_DATA FOR REVIEW:_
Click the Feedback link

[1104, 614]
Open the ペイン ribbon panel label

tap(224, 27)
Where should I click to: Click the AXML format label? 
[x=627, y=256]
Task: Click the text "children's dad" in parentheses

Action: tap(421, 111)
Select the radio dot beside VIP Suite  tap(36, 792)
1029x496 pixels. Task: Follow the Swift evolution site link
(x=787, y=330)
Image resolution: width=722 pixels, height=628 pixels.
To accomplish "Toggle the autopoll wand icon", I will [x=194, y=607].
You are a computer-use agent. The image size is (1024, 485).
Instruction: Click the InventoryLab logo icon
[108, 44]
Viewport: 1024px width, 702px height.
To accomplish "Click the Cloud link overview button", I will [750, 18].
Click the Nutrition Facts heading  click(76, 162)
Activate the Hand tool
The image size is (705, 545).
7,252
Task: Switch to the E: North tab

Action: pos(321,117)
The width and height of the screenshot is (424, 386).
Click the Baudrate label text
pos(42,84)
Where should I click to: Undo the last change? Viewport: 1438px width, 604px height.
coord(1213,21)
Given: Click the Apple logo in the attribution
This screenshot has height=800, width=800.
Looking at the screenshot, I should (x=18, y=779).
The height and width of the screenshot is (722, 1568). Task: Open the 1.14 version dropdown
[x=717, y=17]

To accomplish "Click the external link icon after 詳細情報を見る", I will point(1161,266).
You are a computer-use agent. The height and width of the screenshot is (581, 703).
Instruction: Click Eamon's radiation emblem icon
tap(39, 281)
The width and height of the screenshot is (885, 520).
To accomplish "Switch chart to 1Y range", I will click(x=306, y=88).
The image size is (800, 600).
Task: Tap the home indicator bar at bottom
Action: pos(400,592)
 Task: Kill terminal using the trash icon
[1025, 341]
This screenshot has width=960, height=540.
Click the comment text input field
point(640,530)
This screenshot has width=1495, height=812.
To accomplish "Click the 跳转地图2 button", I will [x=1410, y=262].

_TASK DESCRIPTION:_
Transcribe exactly, starting at the line with "This screenshot has height=800, width=800." and continuing through the last line of the data above; leave out all earlier lines.

_EXPECTED ANSWER:_
This screenshot has height=800, width=800.
Looking at the screenshot, I should (x=18, y=779).
The height and width of the screenshot is (722, 1568). Task: Open the 1.14 version dropdown
[x=717, y=17]

To accomplish "Click the external link icon after 詳細情報を見る", I will point(1161,266).
You are a computer-use agent. The height and width of the screenshot is (581, 703).
Instruction: Click Eamon's radiation emblem icon
tap(39, 281)
The width and height of the screenshot is (885, 520).
To accomplish "Switch chart to 1Y range", I will click(x=306, y=88).
The image size is (800, 600).
Task: Tap the home indicator bar at bottom
Action: pos(400,592)
 Task: Kill terminal using the trash icon
[1025, 341]
This screenshot has width=960, height=540.
Click the comment text input field
point(640,530)
This screenshot has width=1495, height=812.
To accomplish "Click the 跳转地图2 button", I will [x=1410, y=262].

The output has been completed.